# Highest Quality Pistol money can buy



## TackDriver20 (Aug 31, 2009)

Hi there, I'm just about turning the big 40 and about to choose the highest quality pistol money can buy
I prefer 9mm cartridge

My possible choices are the Korths, Sphinx's, Korriphila's or the SIG P210-8

If there are any other quality pistols i should look into before commiting all my money down, please post up

Oh, and i look for Accuracy, Reliability, and Feel of the pistol as utmost importance.

POST PICS WOULD BE GREATLY APPRECIATED!!!!!:smt1099


----------



## PhilR. (Apr 25, 2007)

The only other one I would add to your list is the Pardini. You can see a pic of it over at the larrysguns.com site.

Some would argue that the S&W 952 Performance Center and the high-end Sig 9mm (can't think of the model no.) could be included in a list like yours. Check their respective websites as well.....


----------



## falchunt (May 8, 2009)

Tack,

I have a Beretta Px4 9mm. I consider it to be of superb quality. I do not know how it could possibly be improved in any way. Right out of the box, I put 13 of 17 rounds in a 1 inch group from 10 yards. It is a very comfortable gun, with interchangable back straps for different hand sizes. The price of a gun does not always reflect what it should be worth....just MO


----------



## Bisley (Aug 24, 2008)

I can't help you with that, because I've never had my hands on such a masterpiece of beauty and engineering as you seem to desire.

However, if money is no object, there are quite a few quality off-the-shelf guns that can be made to shoot as well as anything made, by a good gunsmith. My personal abilities would never merit the extra expense, but I know that there are a few people out there who _can_ shoot well enough to benefit from handguns with enhanced accuracy.

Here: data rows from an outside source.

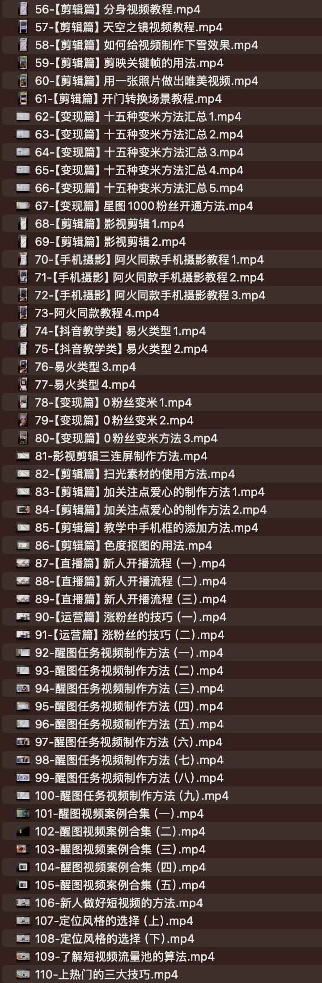This screenshot has height=983, width=322.
Task: Select 106-新人做好短视频的方法.mp4
Action: click(161, 903)
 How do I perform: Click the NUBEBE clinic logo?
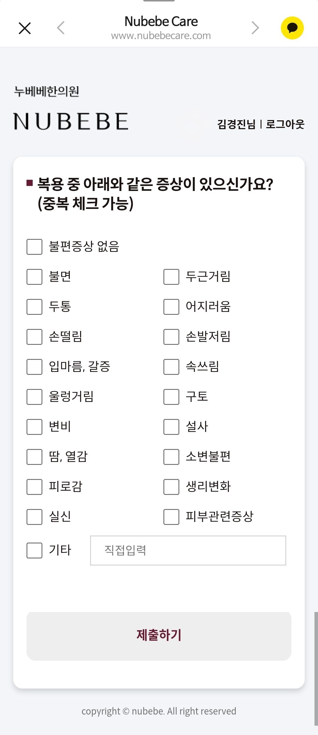pyautogui.click(x=71, y=121)
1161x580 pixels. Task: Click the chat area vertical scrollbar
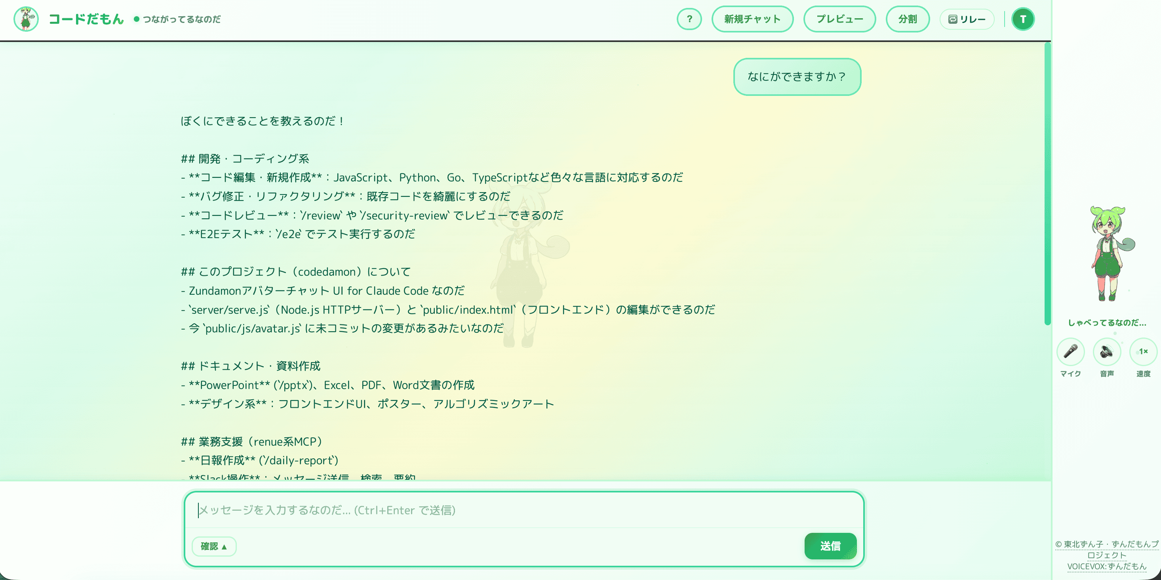click(1047, 184)
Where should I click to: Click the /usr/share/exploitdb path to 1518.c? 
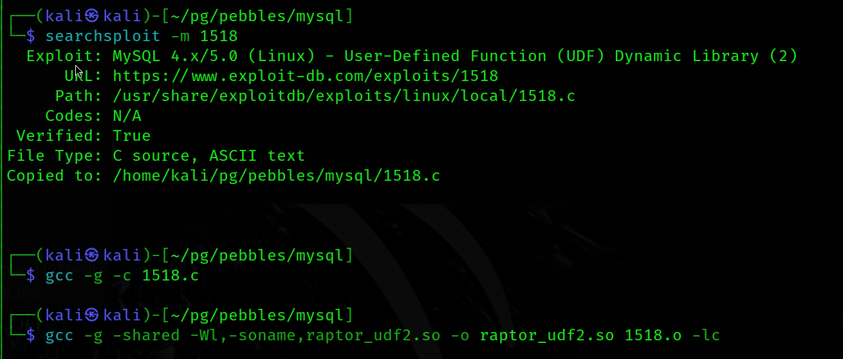[x=344, y=97]
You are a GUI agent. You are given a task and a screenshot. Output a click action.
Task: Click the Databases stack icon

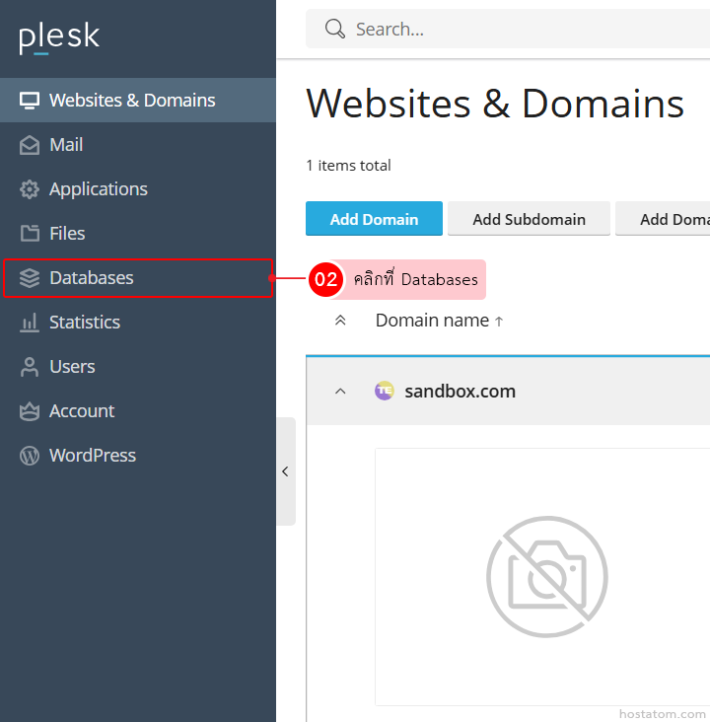coord(30,278)
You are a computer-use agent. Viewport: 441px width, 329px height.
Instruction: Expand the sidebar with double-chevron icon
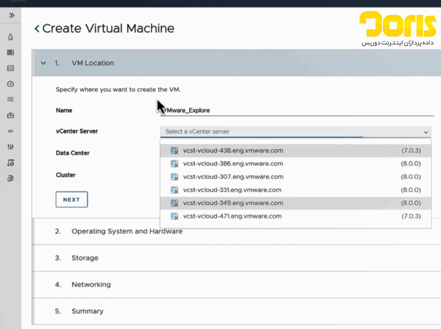pos(11,15)

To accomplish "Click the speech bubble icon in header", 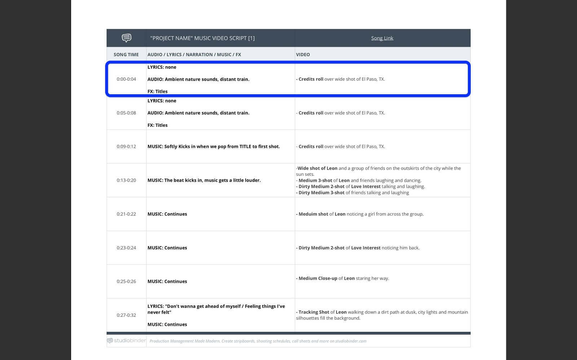I will pyautogui.click(x=126, y=38).
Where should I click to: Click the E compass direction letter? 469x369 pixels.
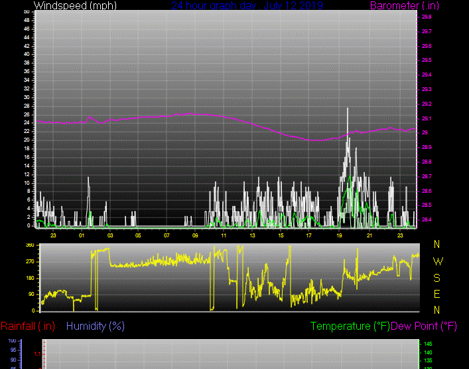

Of course, if you just want an unmatched beauty, to keep in the safe, I can understand that, too.


----------



## dosborn (Apr 17, 2009)

Pick one up for me while you are at it. :smt033

http://www.sigsauer.com/Products/ShowCatalogProductDetails.aspx?categoryid=38&productid=88


----------



## Todd (Jul 3, 2006)

:watching:


----------



## falchunt (May 8, 2009)

Todd said:


> :watching:


What's that about Todd????


----------



## Todd (Jul 3, 2006)

It means I'm not actively participating, but I am watching this thread closely.


----------



## falchunt (May 8, 2009)

lol, whatever you say captain!


----------



## dosborn (Apr 17, 2009)

Did someone say something they shouldn't have? Hope it wasn't me. :smt170


----------



## Todd (Jul 3, 2006)

Relax. If anyone said anything they would have been notified. I'm just watching to learn more about the uber high-end guns. I have nothing to add, so a quick "watching" smiley is my way of subscribing to the thread.


----------



## TackDriver20 (Aug 31, 2009)

Well I've shot a rare SiG P210-8, the man allowing me to shoot the beautiful pistol said it was a newer model,an american feature on it with a thumb magazine release. Shot 2.5" at 60 yards. Best i ever shot.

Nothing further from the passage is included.